### RECORDS TO PROCESS ###

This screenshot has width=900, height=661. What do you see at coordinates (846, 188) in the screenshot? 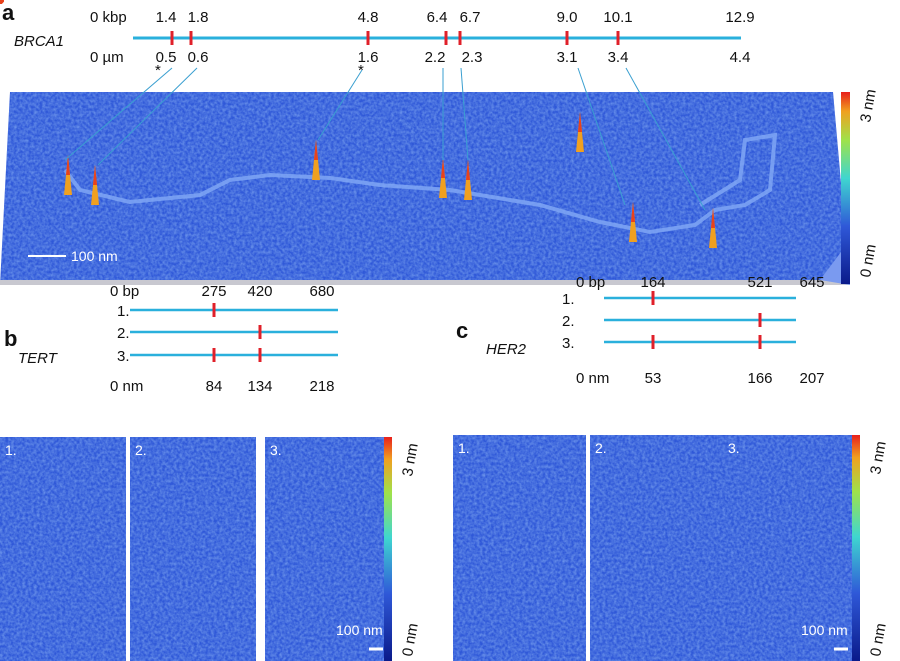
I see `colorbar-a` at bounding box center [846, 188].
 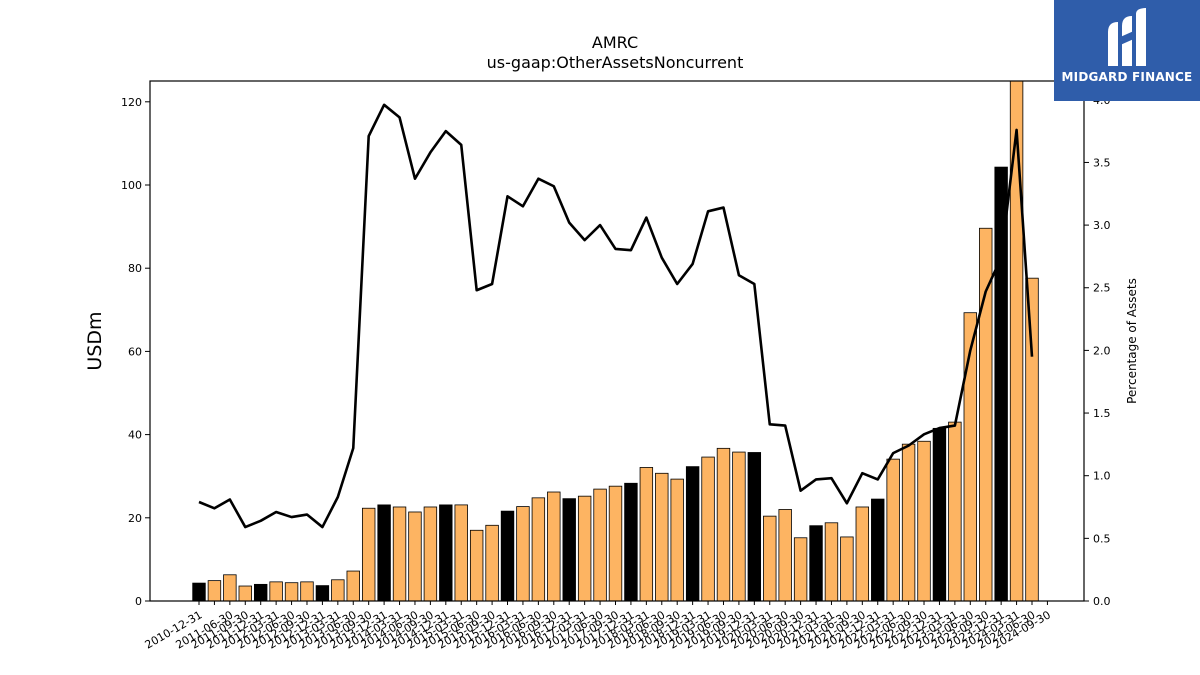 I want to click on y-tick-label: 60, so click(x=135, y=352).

###
### RECORDS TO PROCESS ###

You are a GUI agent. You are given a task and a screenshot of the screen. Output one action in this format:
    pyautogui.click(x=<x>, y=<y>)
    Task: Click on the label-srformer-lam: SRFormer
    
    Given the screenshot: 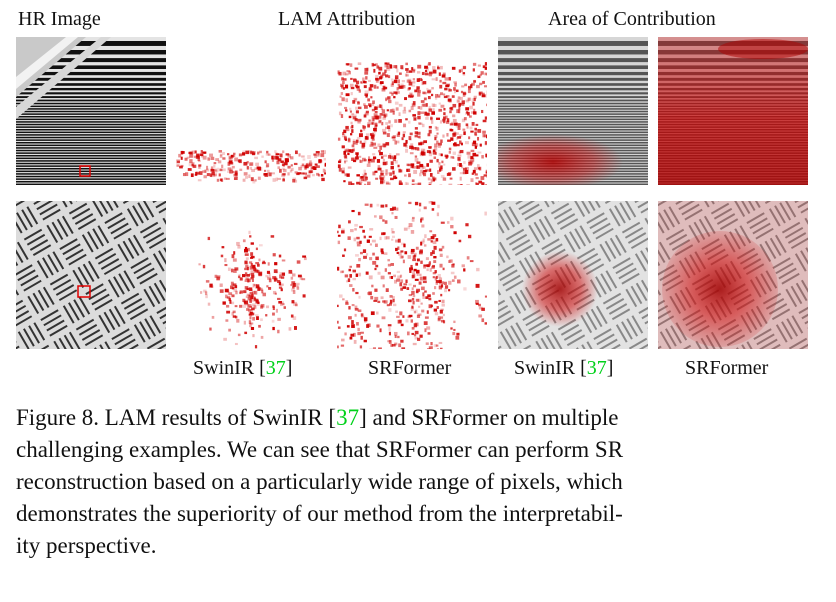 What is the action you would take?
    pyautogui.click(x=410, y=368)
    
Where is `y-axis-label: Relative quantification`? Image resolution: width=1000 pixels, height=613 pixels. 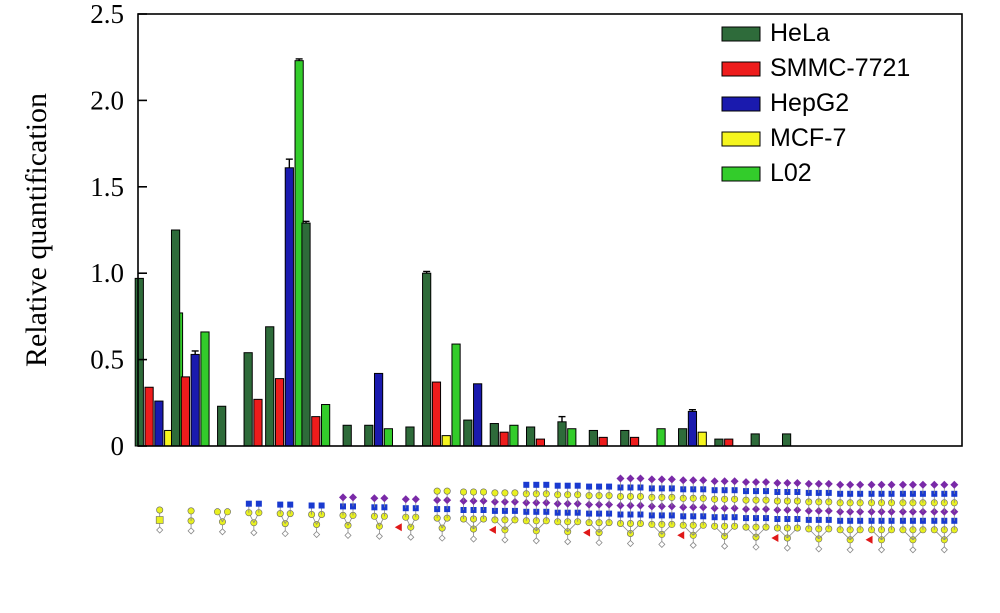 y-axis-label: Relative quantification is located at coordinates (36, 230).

###

### [PROBLEM REQUIREMENTS]
Return the stretch of the records from the line containing "This screenshot has" through the line containing "I want to click", reproduced verbatim and with the pictures omitted.

### [SOLVED PROBLEM]
This screenshot has width=900, height=661. What do you see at coordinates (846, 188) in the screenshot? 
I see `colorbar-a` at bounding box center [846, 188].
  I want to click on y-tick-label: 60, so click(x=135, y=352).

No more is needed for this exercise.